**Stated goal:**
From the listing below, collect every line that contains the word "Hide" and copy each one out.

**Listing for locating displayed items:**
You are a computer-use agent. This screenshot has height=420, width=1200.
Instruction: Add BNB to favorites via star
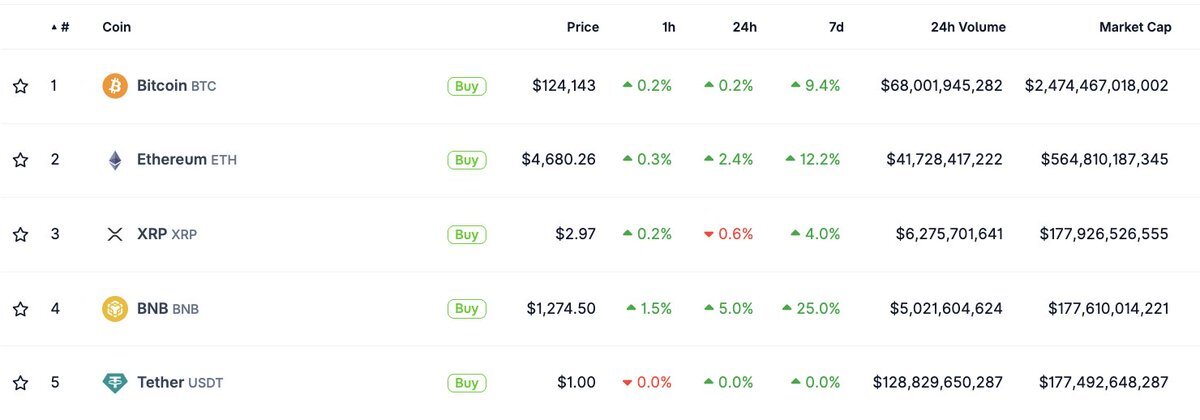(x=20, y=309)
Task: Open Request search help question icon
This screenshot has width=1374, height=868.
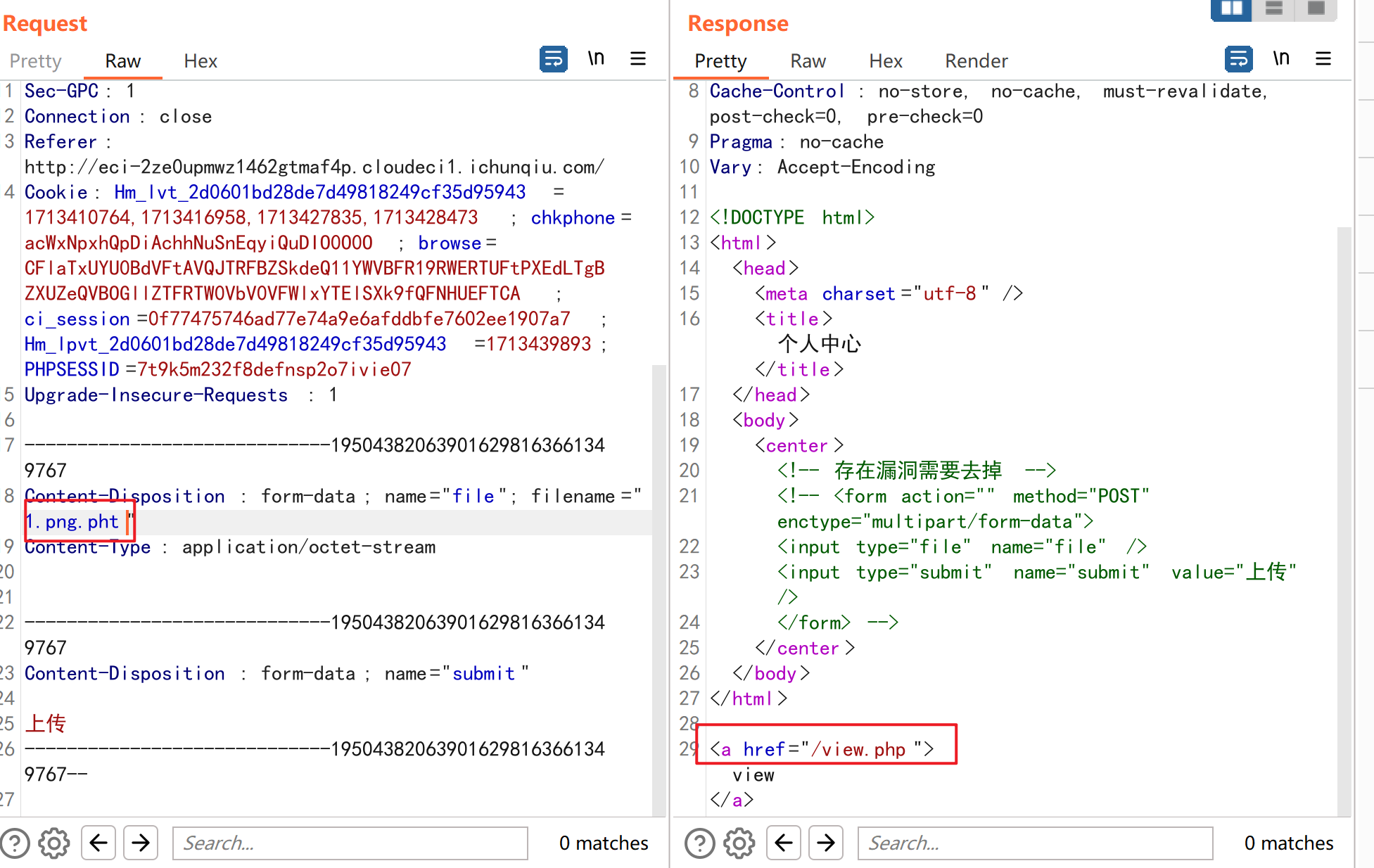Action: coord(15,843)
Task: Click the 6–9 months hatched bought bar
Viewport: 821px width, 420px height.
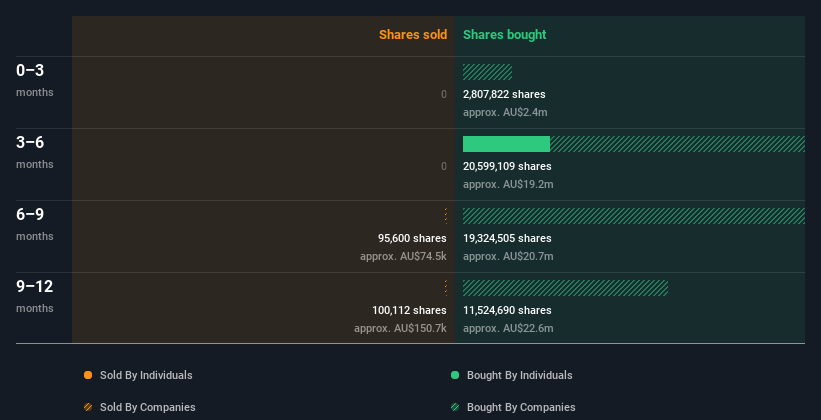Action: [634, 216]
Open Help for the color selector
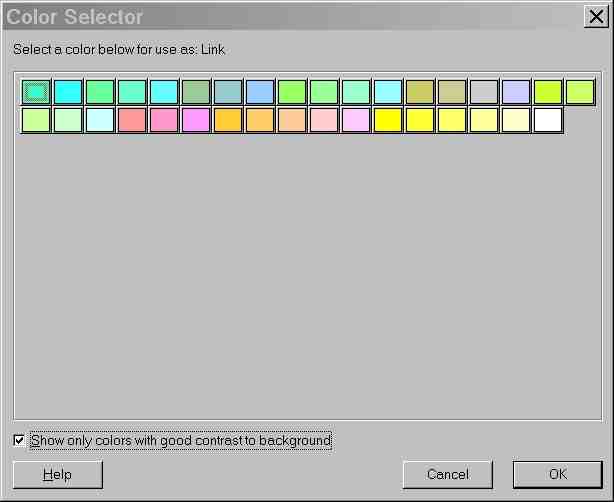This screenshot has height=502, width=614. [x=58, y=474]
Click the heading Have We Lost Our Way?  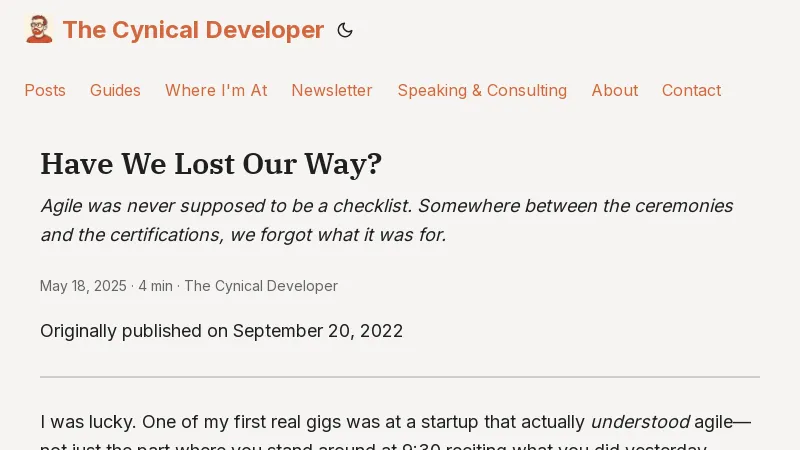coord(211,164)
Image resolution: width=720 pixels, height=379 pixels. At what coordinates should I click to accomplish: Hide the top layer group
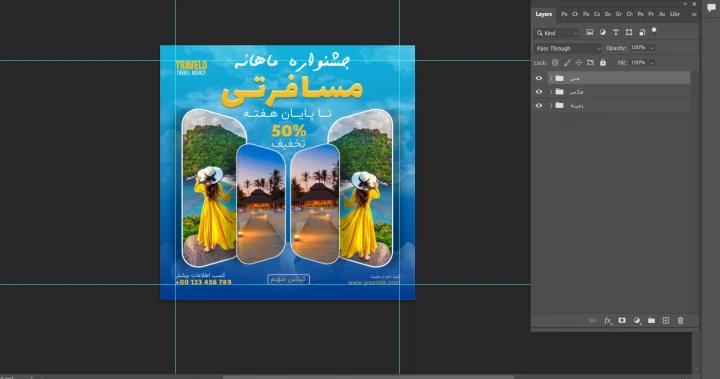coord(539,78)
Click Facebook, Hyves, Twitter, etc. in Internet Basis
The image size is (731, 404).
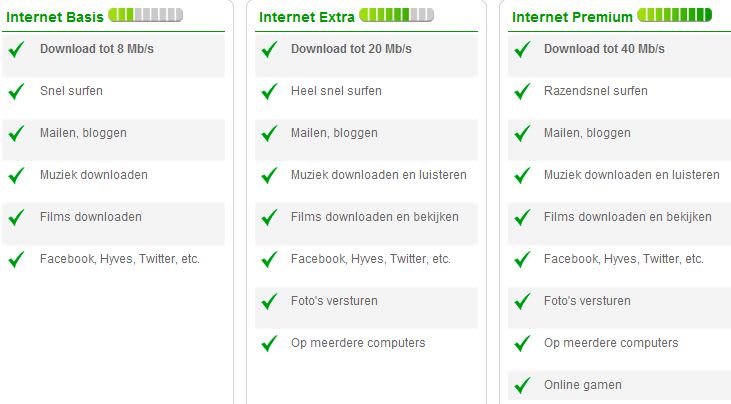(120, 259)
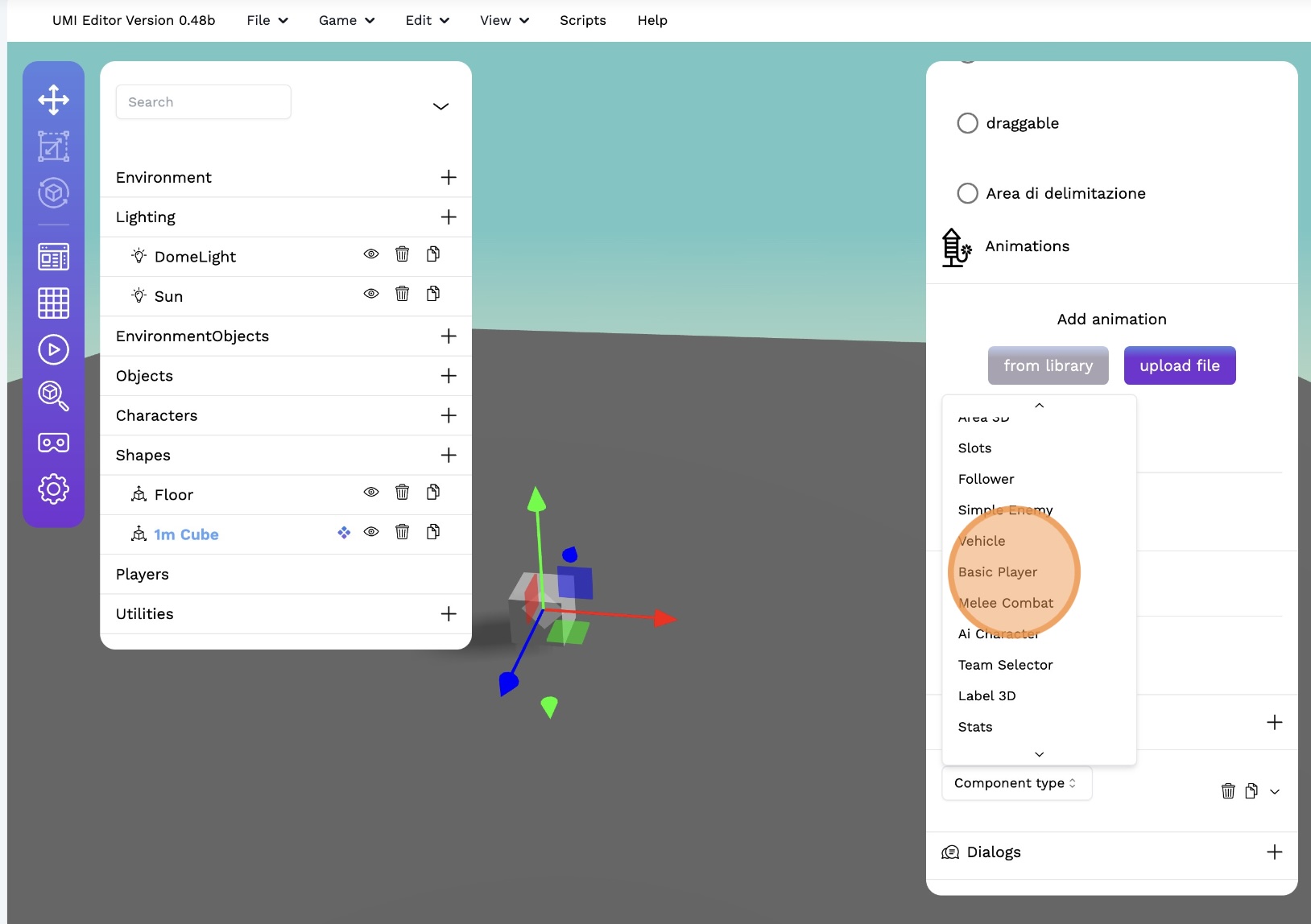Viewport: 1311px width, 924px height.
Task: Hide the 1m Cube using eye icon
Action: coord(371,532)
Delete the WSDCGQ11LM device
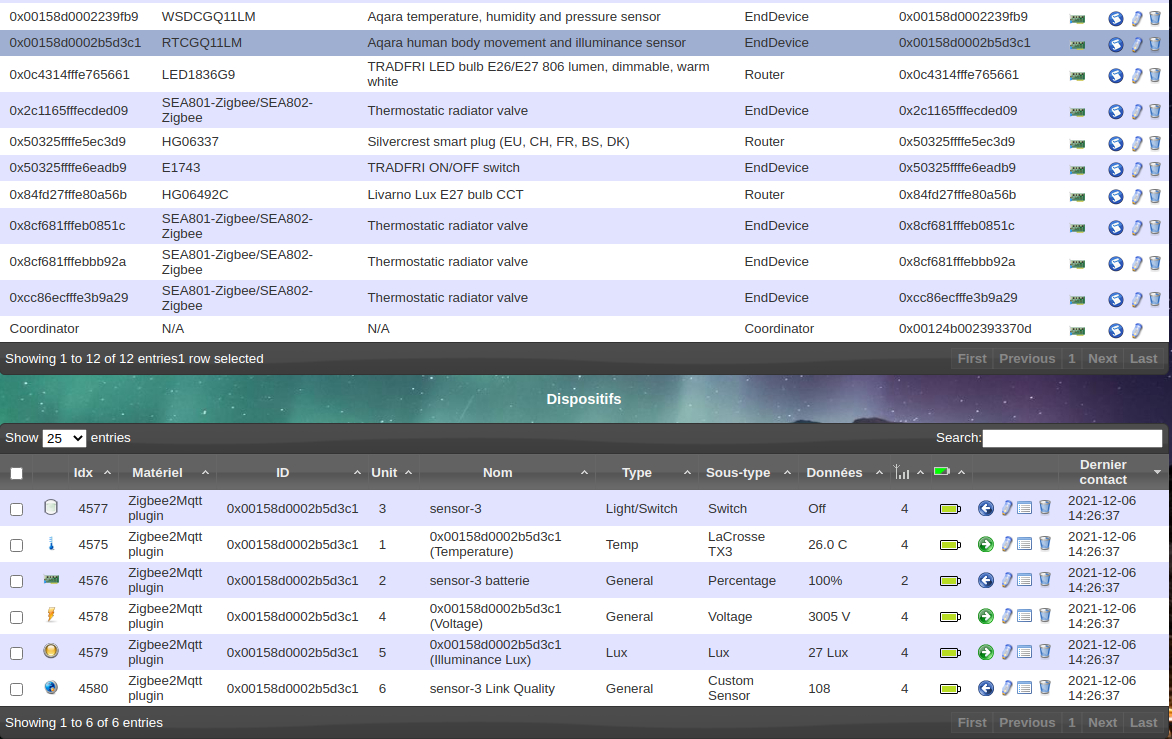Screen dimensions: 1172x739 click(1155, 17)
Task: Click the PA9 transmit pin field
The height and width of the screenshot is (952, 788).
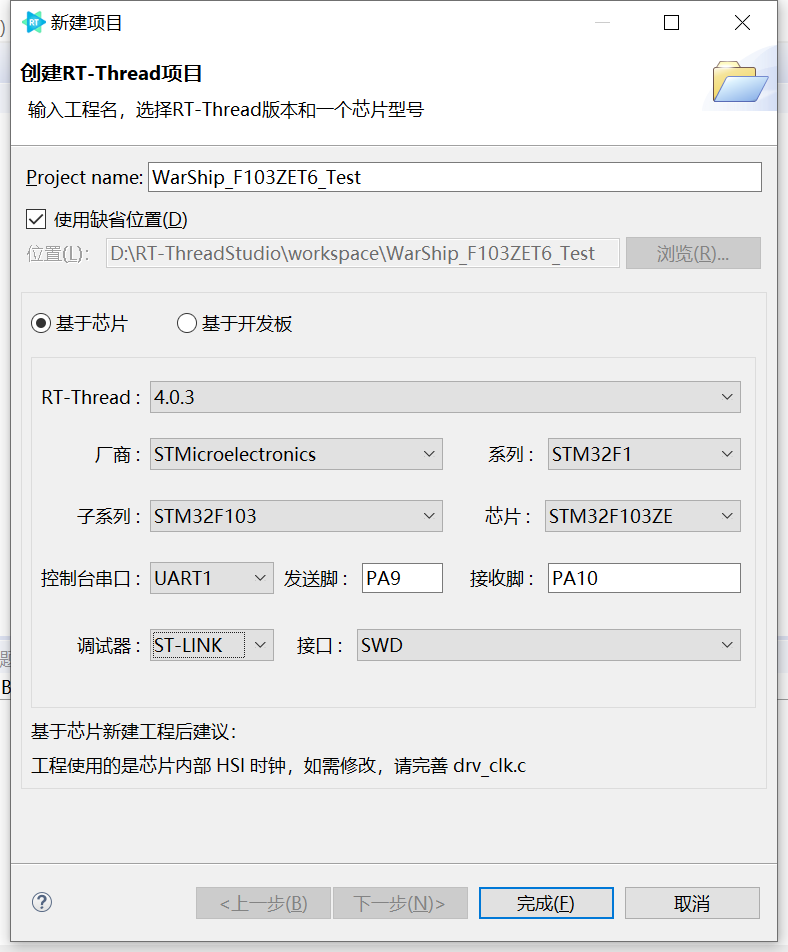Action: click(402, 578)
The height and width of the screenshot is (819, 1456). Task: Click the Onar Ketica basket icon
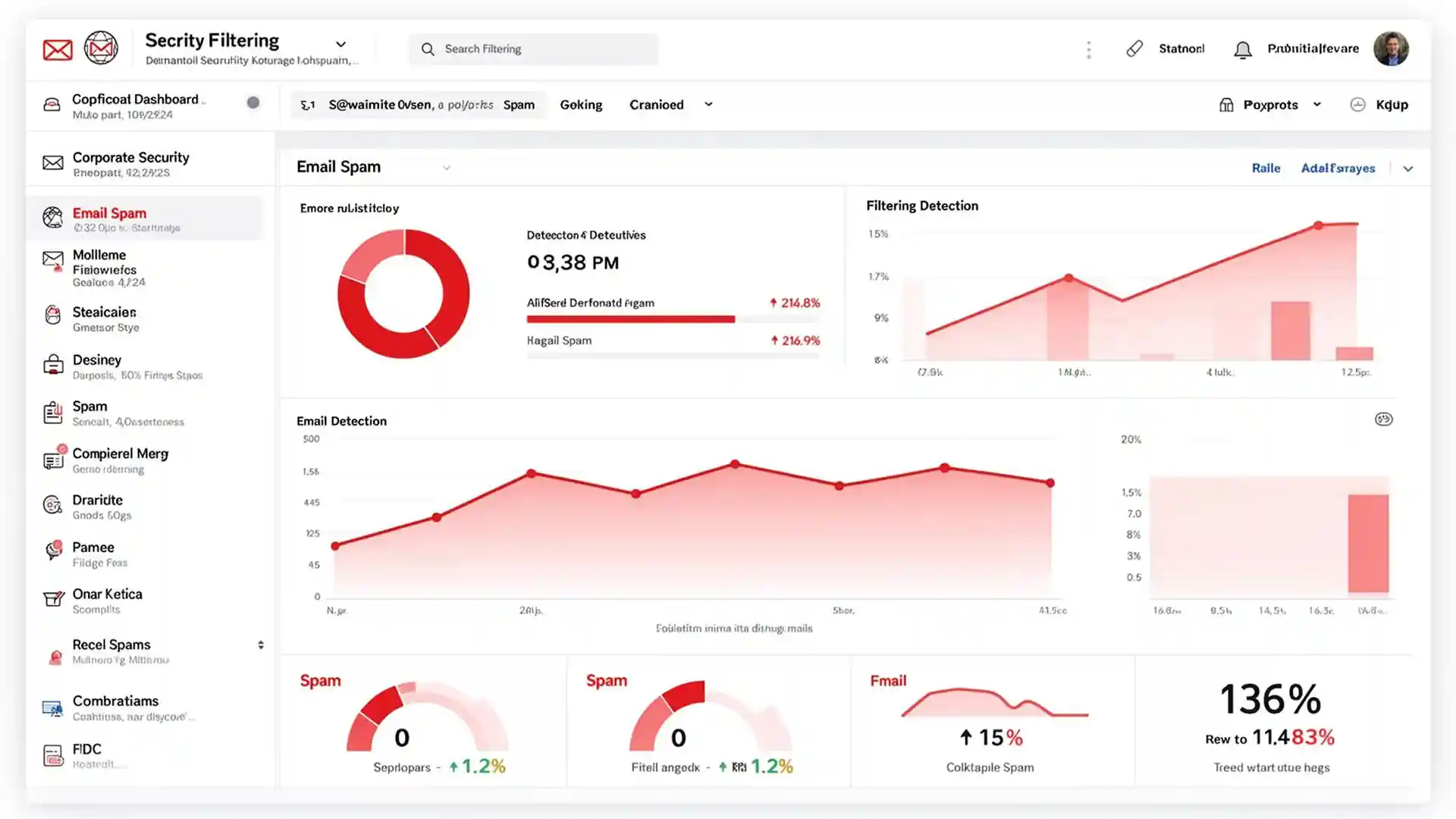click(52, 598)
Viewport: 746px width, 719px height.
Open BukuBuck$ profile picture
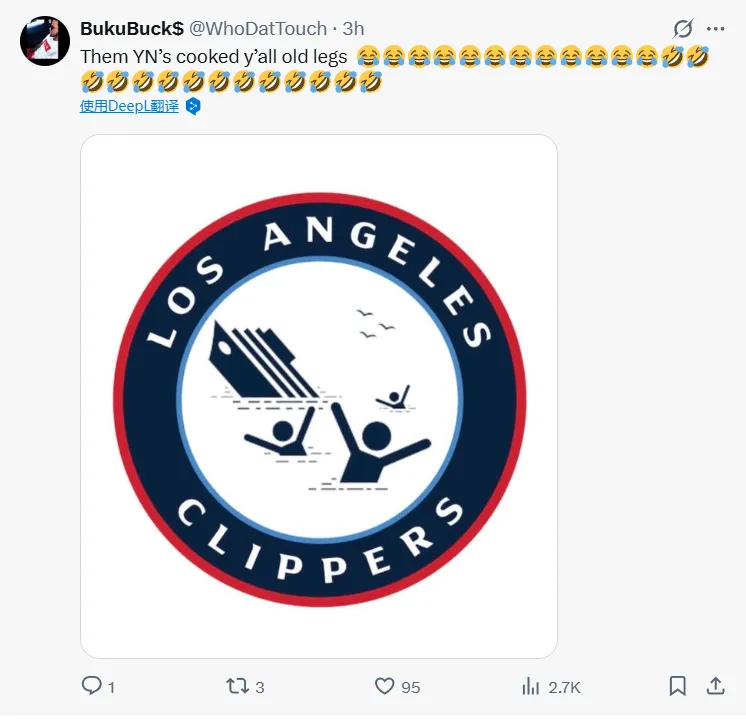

**Right answer:**
Image resolution: width=720 pixels, height=379 pixels. At what coordinates should I click to accomplish: Hide the top layer group
Task: Hide the 1m Cube using eye icon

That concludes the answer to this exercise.